Gorani: Love Songs and Lullabies to Lost Homelands.
Hasmik Harutyunyan is an Armenian folk singer. She is the leading member of the Shoghaken Folk Ensemble and directs the Hayrik Muradyan Traditional Song and Dance Children's Ensemble. The music of the Shoghaken Ensemble is featured on the soundtrack of the film Ararat. Harutyunyan's Armenian Lullabies was recognized by the New York Times as an outstanding world music CD in 2004. With Shoghaken Folk Ensemble, she has performed in Armenia, France (including a 2006 performance at the Théâtre de la Ville in Paris), Germany, Estonia, Russia, the United Arab Emirates, and the US (including an eighteen-concert 2004 tour and an appearance at the 2002 Folklife Festival as part of the Silk Road project organized by Yo Yo Ma).
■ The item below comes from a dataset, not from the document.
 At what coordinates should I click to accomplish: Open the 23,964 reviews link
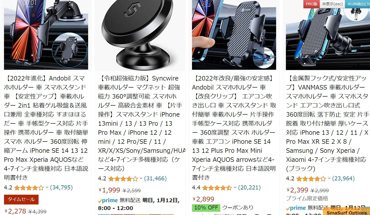[343, 178]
In autumn 2009, Hasmik performed in concerts in the USA with the Kitka Women's Vocal Ensemble, presenting the music of Komitas, Hayrik Muradyan, and Armenian lullabies, as well as participating in the San Francisco World Music Festival. In 2010, she performed with Shoghaken and gave a workshop on Armenian folk song and dance in Ljubljana, Slovenia.
Harutyunyan graduated from the Yerevan State Pedagogical University and the Department of Vocal Music at the Arno Babajanian School of Music, majoring in opera.
Kitka is an American women’s vocal arts ensemble inspired by traditional songs and vocal techniques from Eastern Europe and Eurasia. Founded in 1979 as an offshoot of the Westwind International Folk Ensemble, Kitka began as a grassroots group of amateur singers from diverse ethnic and musical backgrounds who shared a passion for the stunning dissonances, asymmetric rhythms, intricate ornamentation, and resonant strength of traditional Eastern European women’s vocal music. Since its informal beginnings, the group has evolved into an award-winning professional touring ensemble known for its artistry, versatility, and mastery of the demanding techniques of regional vocal styling, as well as for its innovative explorations in new music for female voices.